La caisse soutient que la société ne formule que des hypothèses et que le médecin mandaté par l'employeur n'exclut par une incidence professionnelle résultant de de mouvements répétés. Elle précise que l'employeur ne justifie pas d'une cause totalement étrangère au travail.
Au cas présent, il convient de constater que l'employeur n'apparait pas faire état d'élément de nature à remette en cause l'appréciation du premier juge qui a retenu que l'employeur ne rapportait la preuve contraire propre à remettre en cause la présomption d'imputabilité des arrêts de travail observés à la suite de l'accident du 21 janvier 2021'.
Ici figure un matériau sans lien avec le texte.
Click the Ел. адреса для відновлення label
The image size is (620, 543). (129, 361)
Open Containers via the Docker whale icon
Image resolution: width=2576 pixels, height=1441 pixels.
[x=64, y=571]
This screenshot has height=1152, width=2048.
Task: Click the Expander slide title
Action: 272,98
Il convient d'ajouter que si le médecin mandaté par l'employeur soutient l'existence d'un état antérieur que l'accident aurait révélé ou provisoirement aggravé , il reste qu'il admet, malgré le caractère bénin de l'accident qu'il a souligné, l'existence de lésions résultant de l'accident dont il n'explique cependant pas autrement les raisons de la cessation de ces conséquences que par les référentiels de la [6] alors même qu'il est constant et non contesté par ce praticien que le salarié concerné se trouvait au repos.
Dans ces conditions et sans qu'il ne soit nécessaire d'ordonner une mesure d'instruction, il convient de confirmer le jugement entrepris.
3/ Sur les mesures accessoires
L'employeur qui succombe sera condamné aux dépens sans qu'il ne soit nécessaire de faire application de l'
article 700 du code de procédure civile🏛.